O PSD definiu para o dia 26 de julho a convenção nacional que oficializará a candidatura do ex-governador de Goiás, Ronaldo Caiado, à Presidência da República. O evento será realizado na sede nacional do partido, em São Paulo.
A menos de um mês da convenção, a legenda ainda não anunciou quem ocupará a vaga de vice na chapa presidencial. A definição foi adiada para o próprio dia do evento, estratégia que dirigentes do partido têm tratado como uma espécie de “chá revelação” político.
Além do suspense em torno da composição da chapa, o PSD também evita antecipar o anúncio durante o período da Copa do Mundo, avaliando que o noticiário esportivo reduz a atenção do eleitorado às movimentações da pré-campanha.
Nos bastidores, parte da legenda resiste à possibilidade de o presidente nacional do PSD, Gilberto Kassab, assumir a candidatura a vice-presidente. Apesar das resistências internas, aliados avaliam que a composição poderia ampliar a capilaridade política da campanha e fortalecer a estrutura partidária em diferentes regiões do país.

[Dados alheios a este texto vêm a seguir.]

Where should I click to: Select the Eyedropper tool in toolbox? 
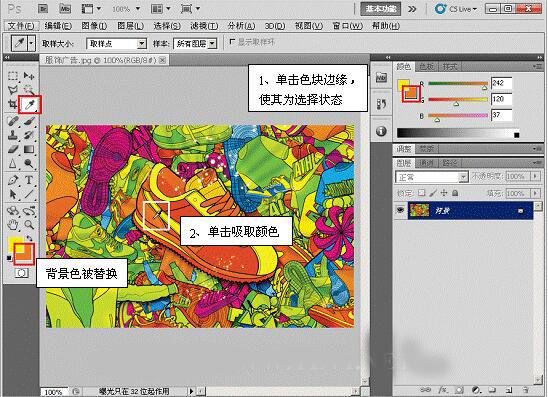pyautogui.click(x=30, y=104)
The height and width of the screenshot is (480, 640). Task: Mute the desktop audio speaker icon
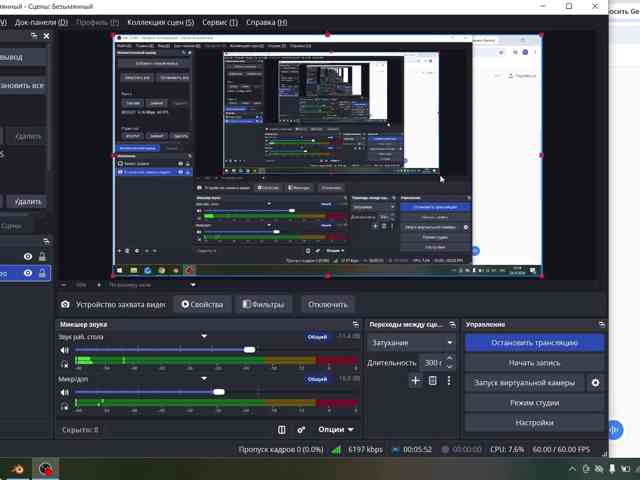pyautogui.click(x=64, y=350)
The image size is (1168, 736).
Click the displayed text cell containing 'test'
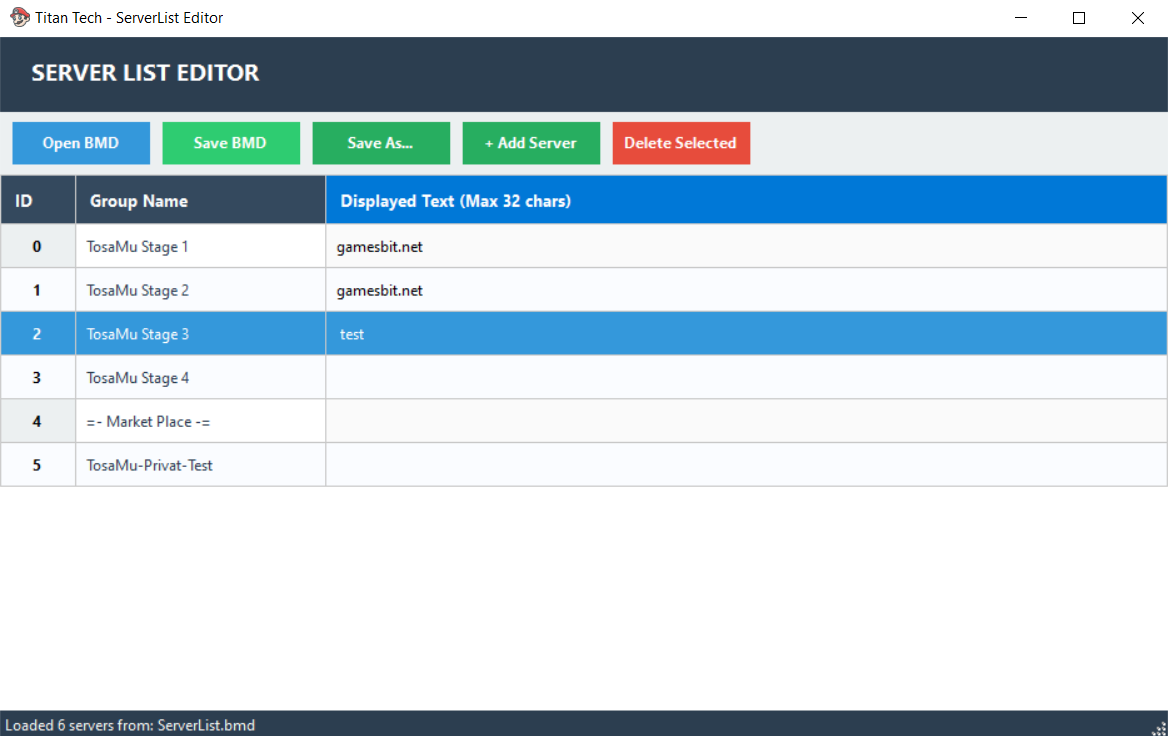[746, 334]
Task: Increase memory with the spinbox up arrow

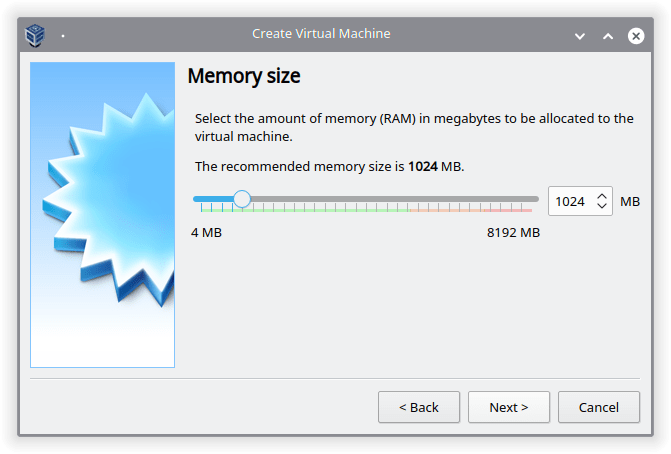Action: tap(602, 196)
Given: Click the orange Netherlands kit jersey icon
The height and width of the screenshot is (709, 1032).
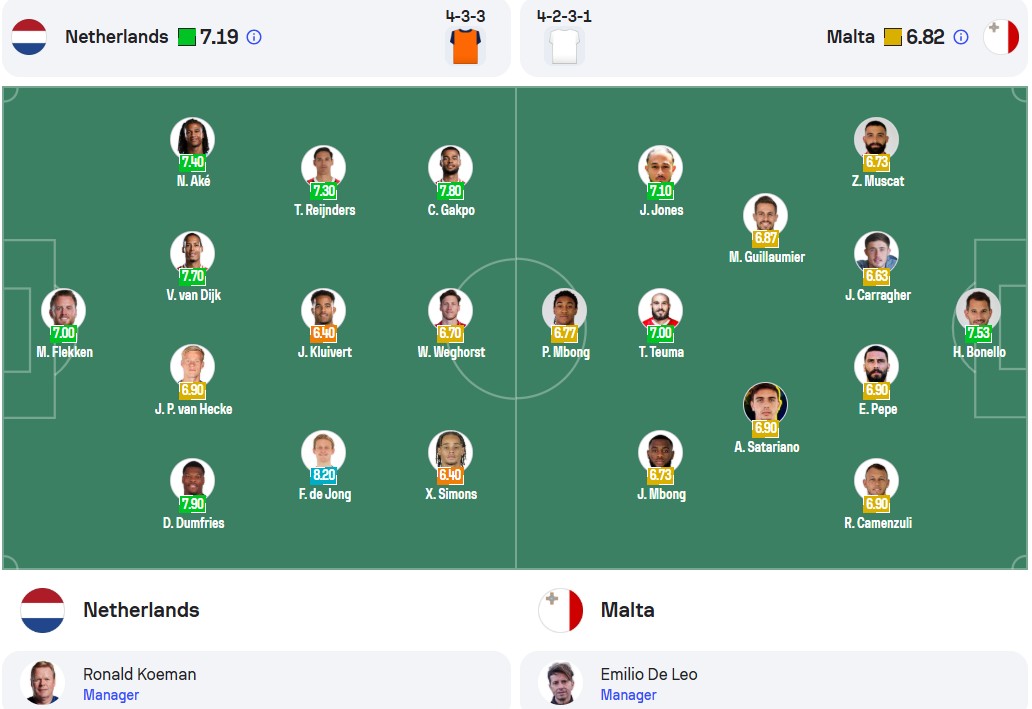Looking at the screenshot, I should click(x=465, y=46).
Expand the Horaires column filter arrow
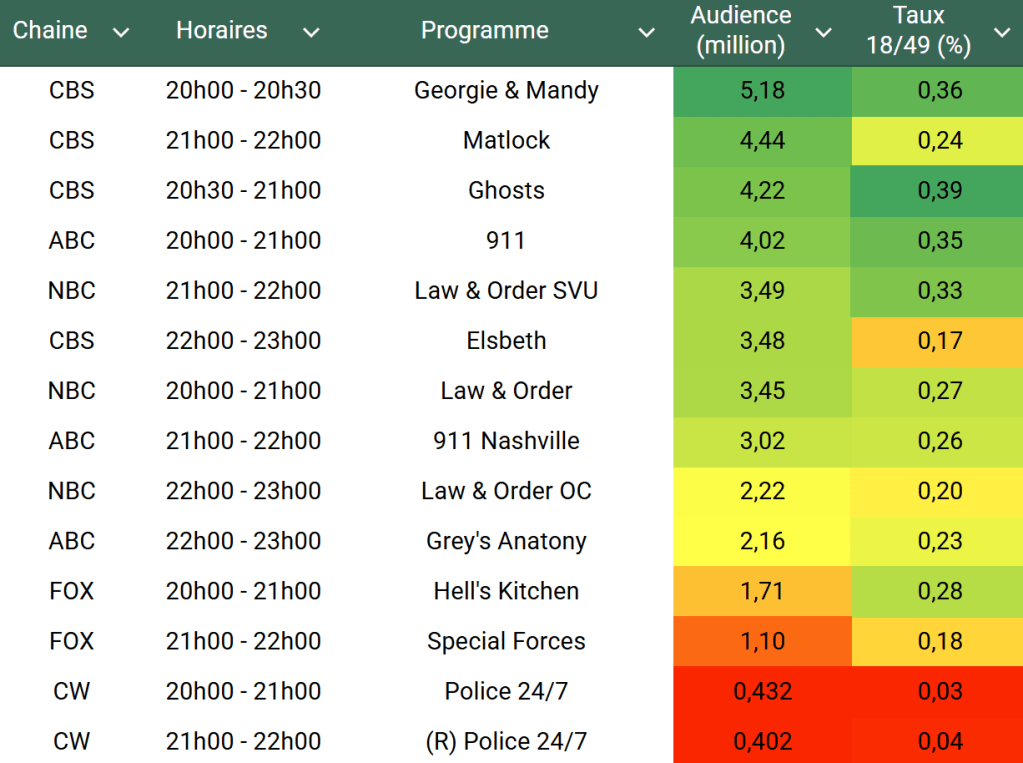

Entre os nomes especulados para a vaga também aparecem o governador de Minas Gerais, Romeu Zema, e a empresária e apresentadora Silvia Abravanel, filiada ao PSD. No entanto, interlocutores da legenda consideram ambas as possibilidades pouco prováveis neste momento.
O calendário eleitoral prevê ainda outras convenções importantes nas próximas semanas. O senador Flávio Bolsonaro deve lançar oficialmente sua candidatura à Presidência em evento marcado para 25 de julho, também em São Paulo. Já o presidente Luiz Inácio Lula da Silva tem convenção prevista para 1º de agosto.
Com a aproximação das convenções partidárias, o cenário da disputa presidencial começa a ganhar contornos mais definidos, enquanto as principais forças políticas avançam na montagem de suas chapas e alianças para a eleição de 2026.